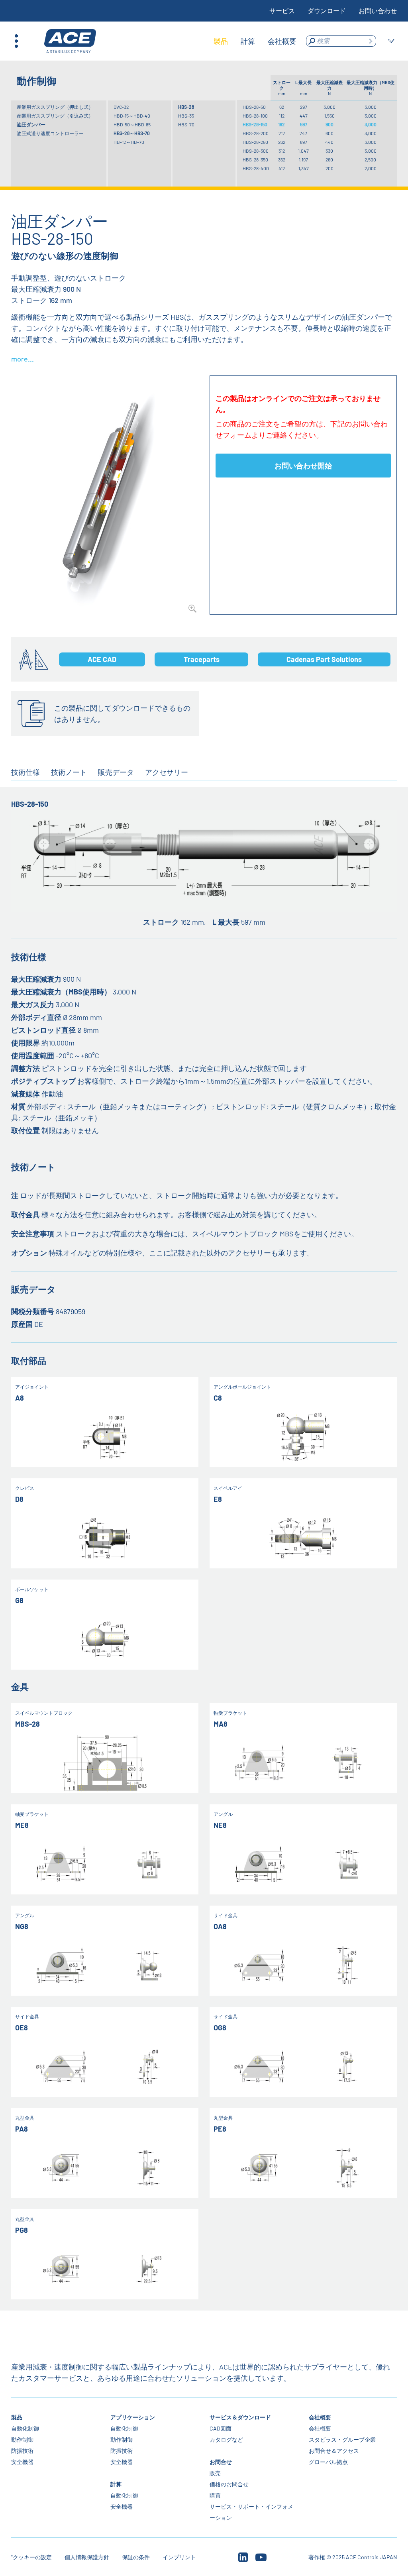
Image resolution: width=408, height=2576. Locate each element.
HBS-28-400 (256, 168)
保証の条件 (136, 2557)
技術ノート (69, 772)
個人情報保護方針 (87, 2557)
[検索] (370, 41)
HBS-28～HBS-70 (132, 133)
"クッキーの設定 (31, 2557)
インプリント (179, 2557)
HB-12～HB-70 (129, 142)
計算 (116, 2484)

___

**Exercise:**
Once the line containing "個人情報保護方針 (87, 2557)" is found, print it and every line after it through the end of the listing, exactly and alone.

**Response:**
個人情報保護方針 (87, 2557)
[検索] (370, 41)
HBS-28～HBS-70 (132, 133)
"クッキーの設定 (31, 2557)
インプリント (179, 2557)
HB-12～HB-70 (129, 142)
計算 (116, 2484)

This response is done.